Stored data entries:
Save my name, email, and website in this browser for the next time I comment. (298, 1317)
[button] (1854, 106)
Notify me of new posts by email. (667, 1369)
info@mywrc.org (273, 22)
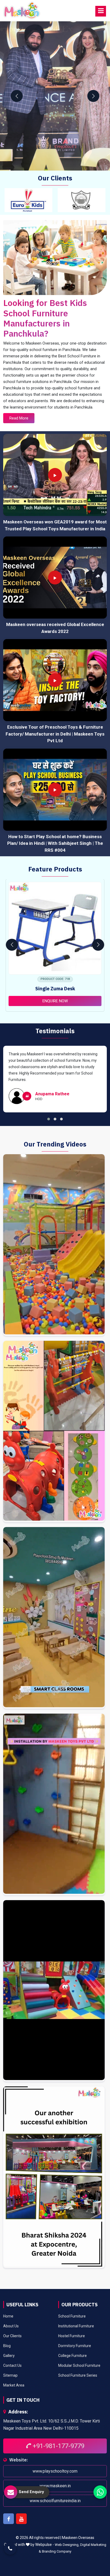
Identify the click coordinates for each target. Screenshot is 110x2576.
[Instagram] (54, 1245)
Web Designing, (67, 2545)
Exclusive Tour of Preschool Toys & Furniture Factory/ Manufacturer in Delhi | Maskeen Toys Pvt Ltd (55, 733)
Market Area (13, 2385)
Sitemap (10, 2375)
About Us (11, 2326)
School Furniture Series (77, 2375)
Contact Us (12, 2365)
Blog (7, 2346)
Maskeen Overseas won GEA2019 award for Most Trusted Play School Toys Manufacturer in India (55, 525)
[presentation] (17, 96)
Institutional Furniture (76, 2326)
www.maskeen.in (55, 2485)
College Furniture (72, 2355)
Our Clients (12, 2336)
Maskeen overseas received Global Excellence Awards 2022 (55, 628)
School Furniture (72, 2316)
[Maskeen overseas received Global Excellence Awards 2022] (55, 577)
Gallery (9, 2355)
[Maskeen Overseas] (22, 10)
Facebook (8, 2518)
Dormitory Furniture (74, 2346)
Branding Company (56, 2551)
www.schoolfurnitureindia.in (55, 2500)
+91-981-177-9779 (57, 2446)
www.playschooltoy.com (55, 2471)
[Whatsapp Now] (100, 2492)
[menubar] (100, 11)
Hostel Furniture (71, 2336)
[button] (48, 1119)
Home (8, 2316)
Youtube (21, 2518)
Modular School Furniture (79, 2365)
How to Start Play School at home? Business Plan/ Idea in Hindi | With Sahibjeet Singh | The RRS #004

Task instructions:
When the line with "Our Clients (12, 2336)" is reached in the data above, start copying there, and copy each line exactly until the line with "Facebook (8, 2518)" has been copied; copy nothing else.

Solution:
Our Clients (12, 2336)
Maskeen overseas received Global Excellence Awards 2022 (55, 628)
School Furniture (72, 2316)
[Maskeen overseas received Global Excellence Awards 2022] (55, 577)
Gallery (9, 2355)
[Maskeen Overseas] (22, 10)
Facebook (8, 2518)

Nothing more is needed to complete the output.